旅へでると半端な時間に思案することがよくある。どこかへ行くには時間が足りない。カフェで潰すにはもったいない。そんなとき私はスマートフォンを取り出すのだ。
グーグルマップを立ち上げて「古本」と入力する。徒歩圏内にあればしめたもの。どのような背表紙たちが並んでいるのか。想像するだけで時間が前向きになってくる。思いもよらない本との出会いがあれば、その旅に思わぬギフトをいただいたようでうれしくなる。
青森へ行ったときだった。駅から空港へ向かうバスまで1時間ほど時間が空いた。グーグルマップで調べると徒歩5分くらいのところに古本屋があった。「古書 らせん堂」。迷うことはない。雪を避けながら向かった。
壁一面に書籍が並んでいる。うれしいことに人文や文学や芸術や思想に関する本が多かった。学生時代に読んだ1冊。まったく知らない1冊。興味のある作家の1冊。本棚から丁寧に取り出して、ページをめくるだけで込み上げるこの気持ちはなんだろう。
迷いに迷って数冊を購入する。こんな古本屋が大阪にあれば、毎週のように通うのにと青森の本好きがうらやましくなった。店主と自分の好みが近い古本屋に出会うと、その町が一歩も二歩も近くなるから不思議だ。

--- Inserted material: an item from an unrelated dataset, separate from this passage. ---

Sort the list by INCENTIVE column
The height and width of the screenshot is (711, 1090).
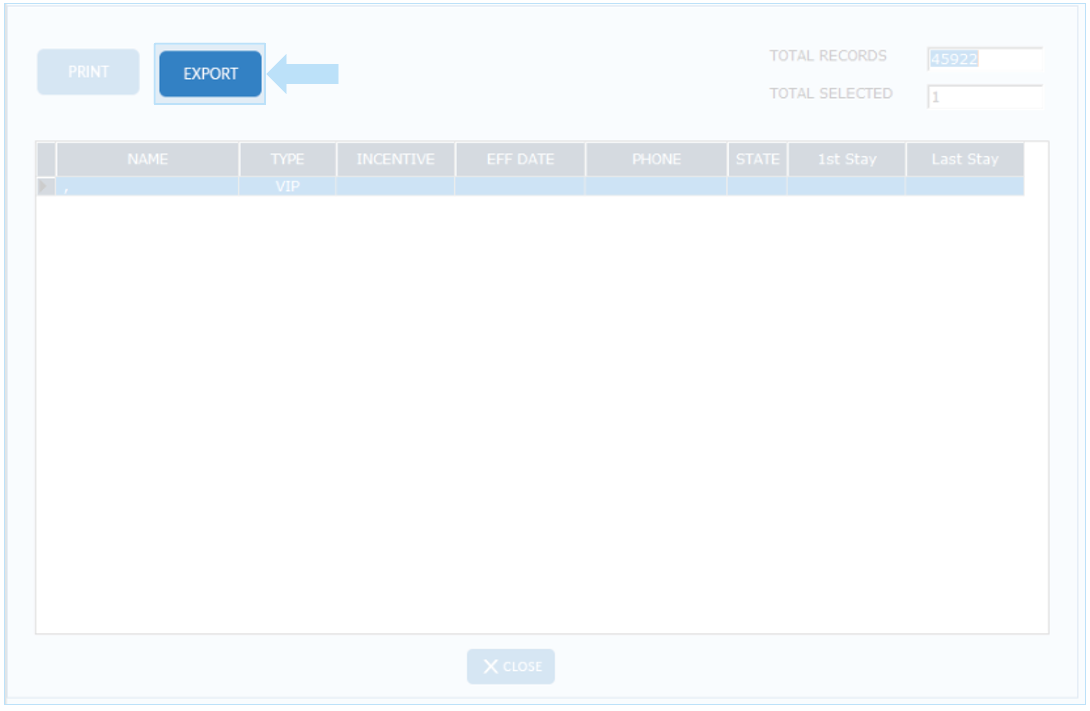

私が背表紙たちを追っている間、店主は自分のデスクで本の整理をしていた。口は閉じられているけれど、手は休むことなく動いている。その動作からは本への愛着がひしひしと伝わってくる。「青森にこの本がないという状況にしたくない」というのが店主の想いだそうだ。
ちいさな古本屋のおおきな希望。その気概に拍手を送りたい。